A planet that had broken gravity and left its start.
Drifting in the inky blue….’
This is the first book I had read written by Chris Vick and it certainly did not disappoint. We follow the tale of survival and unlikely friendship during the most difficult time and a situation you would never dream of.
We follow the story of Bill and Aya who find each other shipwrecked after a terrible storm. Initially, there is almost an uncertain friendship, but through the power of storytelling, Bill and Aya come together to form a beautiful and strong bond which in turn you witness friendship blossoming between them. Aya tells the most beautiful stories which has Bill hooked and wanting to learn more. Storytelling is the one thing that seems to get them through such terrible circumstances and be able to cope and make decisions that no young person should have to make. There are many themes covered within this simply story and the themes which are reflected are incredibly complex, what we also see is Aya has limited English but they both learn one another’s language to learn more about one another and be able to understand each other.

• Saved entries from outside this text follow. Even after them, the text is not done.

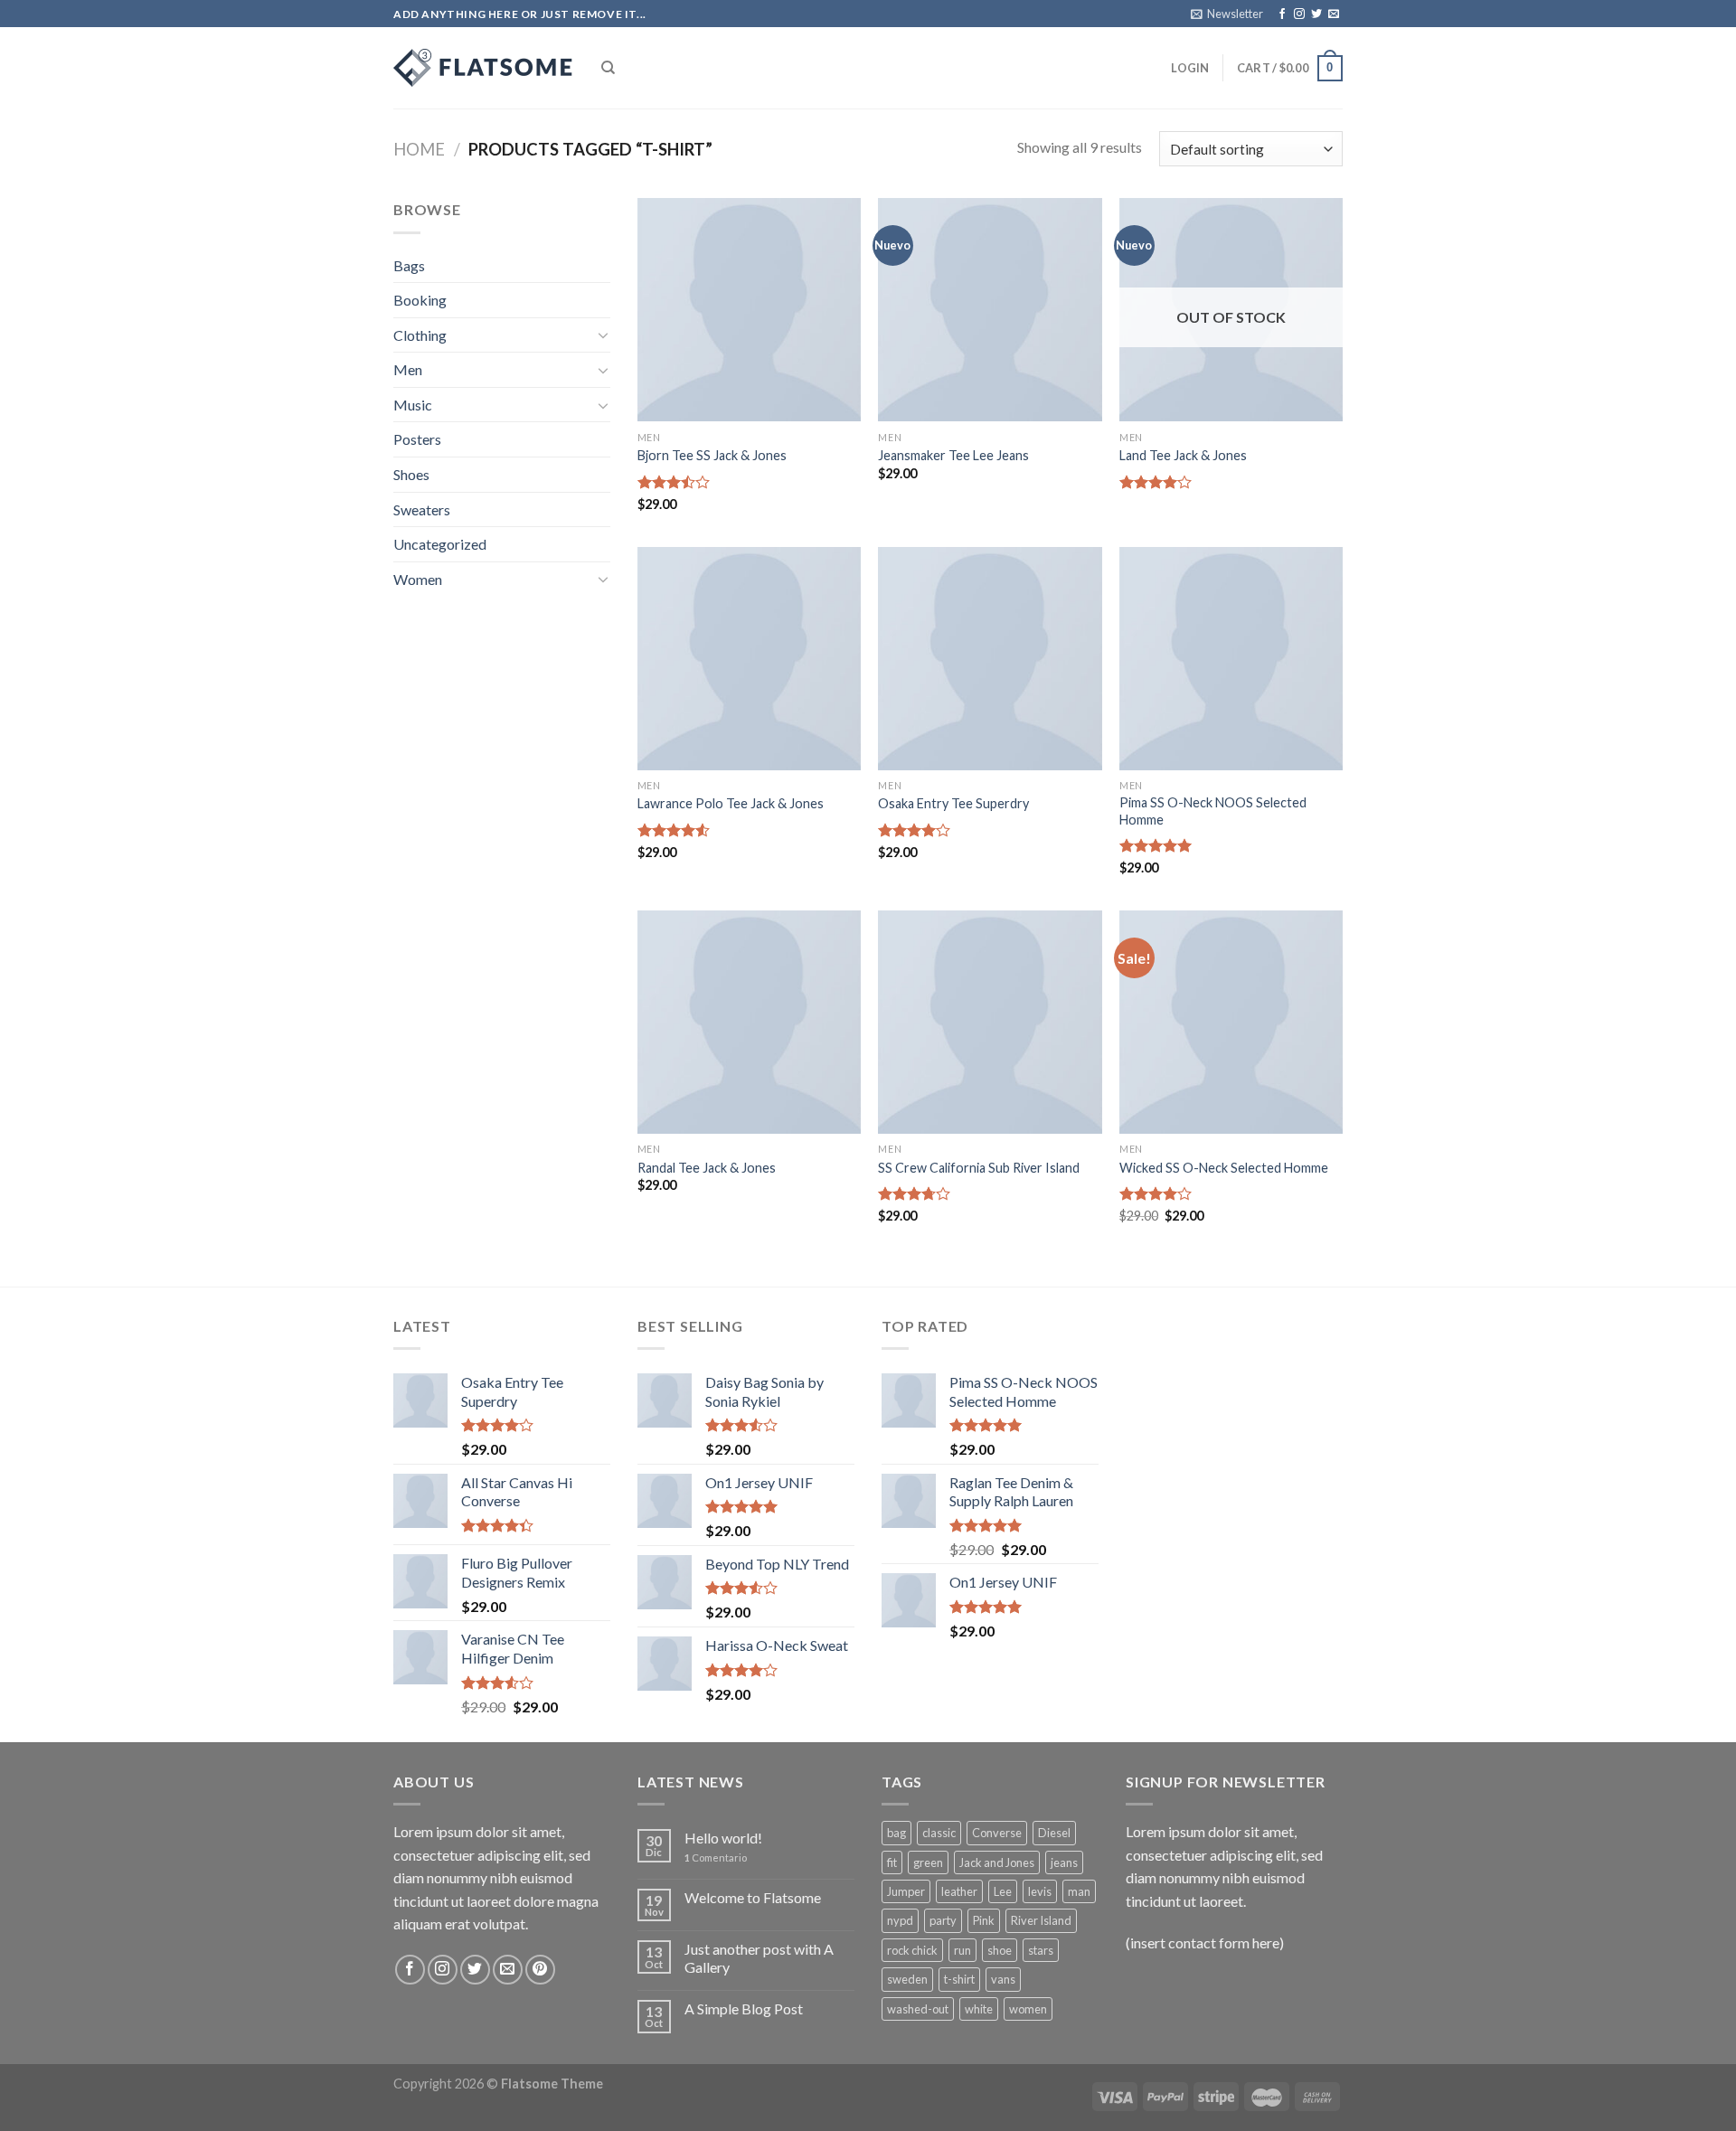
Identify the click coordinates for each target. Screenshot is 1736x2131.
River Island (1041, 1920)
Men (407, 369)
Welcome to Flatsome (752, 1897)
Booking (420, 299)
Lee (1003, 1891)
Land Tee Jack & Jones (1183, 455)
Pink (984, 1920)
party (943, 1920)
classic (939, 1832)
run (962, 1950)
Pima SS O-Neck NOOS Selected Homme (1213, 811)
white (979, 2009)
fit (892, 1862)
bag (896, 1832)
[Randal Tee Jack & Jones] (749, 1022)
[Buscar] (608, 68)
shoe (999, 1950)
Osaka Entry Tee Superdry (953, 803)
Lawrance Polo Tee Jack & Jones (730, 803)
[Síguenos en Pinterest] (540, 1970)
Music (412, 404)
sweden (907, 1979)
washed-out (917, 2009)
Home (419, 149)
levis (1040, 1891)
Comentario (715, 1857)
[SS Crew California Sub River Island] (989, 1022)
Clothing (420, 335)
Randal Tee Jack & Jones (706, 1167)
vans (1003, 1979)
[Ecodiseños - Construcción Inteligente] (483, 68)
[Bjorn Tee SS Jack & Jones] (749, 309)
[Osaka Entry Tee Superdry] (989, 658)
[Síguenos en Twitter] (1316, 14)
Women (417, 579)
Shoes (411, 474)
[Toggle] (603, 334)
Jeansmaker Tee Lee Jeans (953, 455)
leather (959, 1891)
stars (1040, 1950)
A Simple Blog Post (743, 2008)
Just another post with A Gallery (759, 1957)
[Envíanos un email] (1333, 14)
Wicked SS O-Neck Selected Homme (1223, 1167)
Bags (409, 265)
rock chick (912, 1950)
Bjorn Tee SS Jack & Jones (712, 455)
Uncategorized (439, 543)
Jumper (906, 1891)
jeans (1064, 1862)
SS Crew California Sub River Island (979, 1167)
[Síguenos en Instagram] (1299, 14)
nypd (900, 1920)
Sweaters (421, 509)
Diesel (1054, 1832)
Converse (997, 1832)
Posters (417, 439)
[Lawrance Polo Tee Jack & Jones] (749, 658)
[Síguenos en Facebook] (1282, 14)
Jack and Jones (996, 1862)
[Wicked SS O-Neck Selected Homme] (1231, 1022)
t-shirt (959, 1979)
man (1079, 1891)
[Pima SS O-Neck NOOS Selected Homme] (1231, 658)
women (1028, 2009)
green (928, 1862)
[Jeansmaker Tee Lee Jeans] (989, 309)
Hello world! (723, 1837)
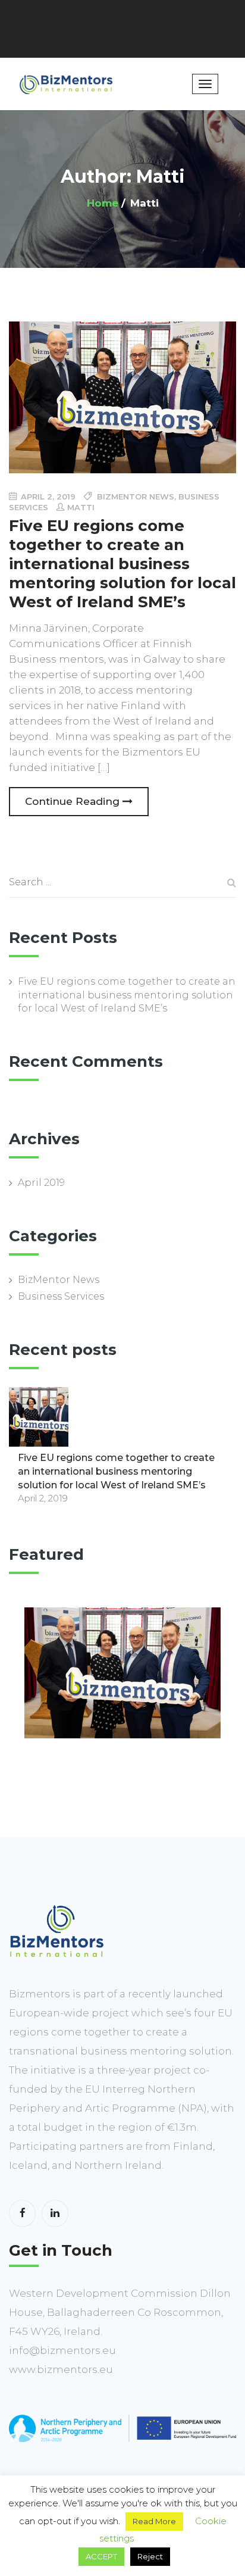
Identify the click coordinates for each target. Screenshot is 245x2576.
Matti (81, 507)
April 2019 (41, 1182)
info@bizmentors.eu (122, 15)
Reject (150, 2556)
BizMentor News (58, 1279)
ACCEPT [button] (101, 2556)
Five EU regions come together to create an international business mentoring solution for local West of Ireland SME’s (126, 995)
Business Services (61, 1296)
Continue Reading (73, 801)
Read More (154, 2521)
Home (102, 203)
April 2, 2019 (47, 496)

I didn’t feel they needed it, as despite this seeming to be a barrier, they were able to make their needs known one way or another.
Chris’s writing is simply enchanting and beautiful and reflects that no matter what sex, culture, background or language barrier – storytelling is the one strand that brings us together. The stories I adored, they were my favourite part of the novel and it simply did not disappoint. Another favourite part of the novel was Bill and Aya always looking at the stars, it makes you want to look up a lot more and really look into the night sky, just as we may do during the day.
Both Bill and Aya were relatable characters with such depth and beauty, Chris was certainly invested in the writing of both and wanted the reader to be with Bill and Aya and go with them on the journey of survival.
I am a fan of Lord of the Flies and this is a great updated version of that classic novel. Girl. Boy. Sea is probably a more relatable novel for young people at this time and one I would recommend to all. I also believe it would make a great book for parents to read with their children as the stories are simply magical and for all to enjoy.
Girl. Boy. Sea is a beautiful exploration into unlikely friendships with complex undertones, such as cultural differences and language barriers, and the impact positive friendships and companionship can have on survival.
About the Book
Bill is a British boy at sea with the Youth Sail Challenge when his yacht is caught in a huge storm off the coast of Morocco. Separated from his teammates, he narrowly survives shipwreck in a tiny rowing boat. After many days and nights Bill rescues a girl clinging for her life to a barrel. She is Aya, from a nomadic Berber tribe. Aya was escaping to Europe when her migrant ship was destroyed in the same storm.
Through endless days and star- spangled nights, they drift – mere specks on the vast, empty ocean. Weakened by fear, hunger and the unforgiving sun, Aya tells Bill about The Arabian Nights, and Shahrazad, who told 1001 stories to save her life. As hope of rescue begins to fade, they find strength in these tales of magic, brave heroes, wily thieves, greedy sultans, and courageous girls. When they land on a desert island, they’re surprised to be confronted by a stranger who is not what he seems….. and back out on the waves once more in the dark deep, a shadow follows…..
About the Author
Chris is a graduate of the Bath Spa MA in Writing for Young People. He lives near Bath and splits his time between writing, teaching and working in marine conservations. He is the author of Kook and Storms, both published by HarperCollins.